Иван Тургенев - Том 4. Повести и рассказы, статьи 1844-1854
— Его зовут Калимон Иваныч, — ответил Петр Васильич.
— Калимон! что за имя!.. А мать?
— А мать зовут Пелагеей Ивановной.
— А дочерей как зовут?
— Одну тоже Пелагеей, а другую Эмеренцией.
— Эмеренцией? Я такого имени отроду не слыхал… и еще Калимоновной.
— Да, имя точно немножко странное… Но какая зато девица! просто, можно сказать, вся составлена из какого-то добродетельного огня!
— Петр Васильич, помилуйте! как вы поэтически выражаетесь! А какая из них Эмеренция — та, что потише?
— Нет, другая… Да вот вы сами увидите.
— Эмеренция Калимоновна! — воскликнул еще раз Вязовнин.
— Мать зовет ее Emérance, — вполголоса заметил Петр Васильич.
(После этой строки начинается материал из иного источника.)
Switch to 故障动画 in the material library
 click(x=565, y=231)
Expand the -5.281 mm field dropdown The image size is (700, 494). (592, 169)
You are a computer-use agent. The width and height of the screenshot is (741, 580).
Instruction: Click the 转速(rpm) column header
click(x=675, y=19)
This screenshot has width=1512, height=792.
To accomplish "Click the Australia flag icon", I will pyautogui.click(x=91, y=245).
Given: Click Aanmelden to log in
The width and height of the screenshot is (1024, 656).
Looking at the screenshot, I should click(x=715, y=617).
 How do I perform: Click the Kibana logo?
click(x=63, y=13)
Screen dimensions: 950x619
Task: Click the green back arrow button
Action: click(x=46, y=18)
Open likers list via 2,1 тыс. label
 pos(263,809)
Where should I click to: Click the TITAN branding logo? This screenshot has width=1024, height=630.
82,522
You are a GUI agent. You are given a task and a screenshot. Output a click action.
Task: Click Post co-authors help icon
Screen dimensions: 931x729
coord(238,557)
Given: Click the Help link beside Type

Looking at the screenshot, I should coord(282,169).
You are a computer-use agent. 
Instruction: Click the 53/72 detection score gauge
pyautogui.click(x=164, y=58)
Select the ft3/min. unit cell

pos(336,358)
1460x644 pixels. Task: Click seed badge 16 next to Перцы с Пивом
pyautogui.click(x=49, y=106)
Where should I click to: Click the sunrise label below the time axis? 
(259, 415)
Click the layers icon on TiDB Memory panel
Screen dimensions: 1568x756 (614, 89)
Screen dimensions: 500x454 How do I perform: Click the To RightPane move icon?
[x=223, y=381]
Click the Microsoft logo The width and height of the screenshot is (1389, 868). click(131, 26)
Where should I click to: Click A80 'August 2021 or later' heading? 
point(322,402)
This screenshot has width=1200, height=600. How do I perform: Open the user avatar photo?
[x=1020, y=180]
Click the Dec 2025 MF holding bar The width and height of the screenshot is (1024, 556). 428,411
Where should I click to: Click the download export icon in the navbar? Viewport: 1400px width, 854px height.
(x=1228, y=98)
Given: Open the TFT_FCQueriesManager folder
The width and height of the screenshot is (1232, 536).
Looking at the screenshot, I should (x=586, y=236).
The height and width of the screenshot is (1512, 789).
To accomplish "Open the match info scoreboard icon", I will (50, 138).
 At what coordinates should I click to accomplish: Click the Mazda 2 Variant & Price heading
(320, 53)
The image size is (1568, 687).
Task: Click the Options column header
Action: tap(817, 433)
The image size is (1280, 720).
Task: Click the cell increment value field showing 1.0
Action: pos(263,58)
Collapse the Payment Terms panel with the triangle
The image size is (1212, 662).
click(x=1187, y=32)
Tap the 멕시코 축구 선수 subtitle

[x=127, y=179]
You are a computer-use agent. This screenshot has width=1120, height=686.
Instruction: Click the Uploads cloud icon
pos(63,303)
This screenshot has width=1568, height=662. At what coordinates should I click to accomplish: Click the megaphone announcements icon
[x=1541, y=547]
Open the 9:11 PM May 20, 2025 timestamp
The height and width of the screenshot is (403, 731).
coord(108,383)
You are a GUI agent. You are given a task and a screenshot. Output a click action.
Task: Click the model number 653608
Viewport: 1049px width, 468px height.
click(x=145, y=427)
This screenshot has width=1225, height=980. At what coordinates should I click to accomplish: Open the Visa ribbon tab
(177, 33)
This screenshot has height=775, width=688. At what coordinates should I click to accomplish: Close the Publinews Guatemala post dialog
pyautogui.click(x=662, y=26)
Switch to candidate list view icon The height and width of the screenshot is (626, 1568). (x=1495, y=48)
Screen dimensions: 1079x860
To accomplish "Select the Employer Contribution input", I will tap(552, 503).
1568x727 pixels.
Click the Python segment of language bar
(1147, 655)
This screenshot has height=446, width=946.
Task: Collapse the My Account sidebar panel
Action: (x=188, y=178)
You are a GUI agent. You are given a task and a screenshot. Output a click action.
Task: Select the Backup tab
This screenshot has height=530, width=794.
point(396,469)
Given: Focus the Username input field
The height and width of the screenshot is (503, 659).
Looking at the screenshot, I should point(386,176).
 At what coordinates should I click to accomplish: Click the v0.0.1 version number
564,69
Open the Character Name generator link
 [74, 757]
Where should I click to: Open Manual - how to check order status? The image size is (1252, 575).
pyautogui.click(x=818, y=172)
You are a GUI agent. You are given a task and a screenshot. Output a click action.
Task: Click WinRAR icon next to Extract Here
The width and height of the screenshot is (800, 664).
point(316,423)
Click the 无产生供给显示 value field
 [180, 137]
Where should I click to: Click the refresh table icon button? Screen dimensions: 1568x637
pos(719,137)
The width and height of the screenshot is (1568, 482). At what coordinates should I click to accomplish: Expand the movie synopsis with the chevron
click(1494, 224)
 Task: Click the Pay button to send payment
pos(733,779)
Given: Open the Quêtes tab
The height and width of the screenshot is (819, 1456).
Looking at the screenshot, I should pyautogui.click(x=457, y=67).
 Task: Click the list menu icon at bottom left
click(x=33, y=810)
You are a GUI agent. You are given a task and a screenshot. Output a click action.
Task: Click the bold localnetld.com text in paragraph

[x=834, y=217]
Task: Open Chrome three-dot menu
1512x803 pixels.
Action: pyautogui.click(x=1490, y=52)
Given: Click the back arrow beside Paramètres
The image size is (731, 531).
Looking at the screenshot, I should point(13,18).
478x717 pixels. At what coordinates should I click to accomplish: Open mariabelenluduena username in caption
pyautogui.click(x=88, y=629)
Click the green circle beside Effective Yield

— А мужа своего — Galimon?
— Этого не слыхал. Да вот погодите.
— Подожду.
До Тиходуевых было тоже верст около двадцати пяти, как до Софьи Кирилловны; но старинная усадьба их нисколько не походила на щегольской домик развязной вдовы. Это было неуклюжее строение, просторное и пространное, какая-то масса темного тесу, с темными стеклами в окнах. По бокам стояли в два ряда высокие березы; из-за крыши виднелись бурые вершины огромных лип — весь дом словно оброс кругом; летом растительность эта, вероятно, оживляла вид усадьбы, зимой она придавала ей еще больше уныния. Впечатление, производимое внутренностью дома, тоже не могло назваться веселым: всё в нем было мрачно и тускло, всё казалось старее, чем оно было в самом деле. Приятели велели доложить о себе; их провели в гостиную. Хозяева встали им навстречу, но долгое время могли приветствовать их только знаками и телодвижениями, на которые гости, с своей стороны, отвечали одними улыбками и поклонами: такой ужасный лай подняли четыре белые шавки, соскочившие при появлении чужих лиц с шитых подушек, на которых лежали. Кое-как, хлопаньем по воздуху носовыми платками и другими средствами, успокоили разъярившихся собачонок, а одну из них, самую старую и самую злую, вошедшая девка принуждена была вытащить из-под скамейки и унести в спальню, причем потерпела укушение в правую руку.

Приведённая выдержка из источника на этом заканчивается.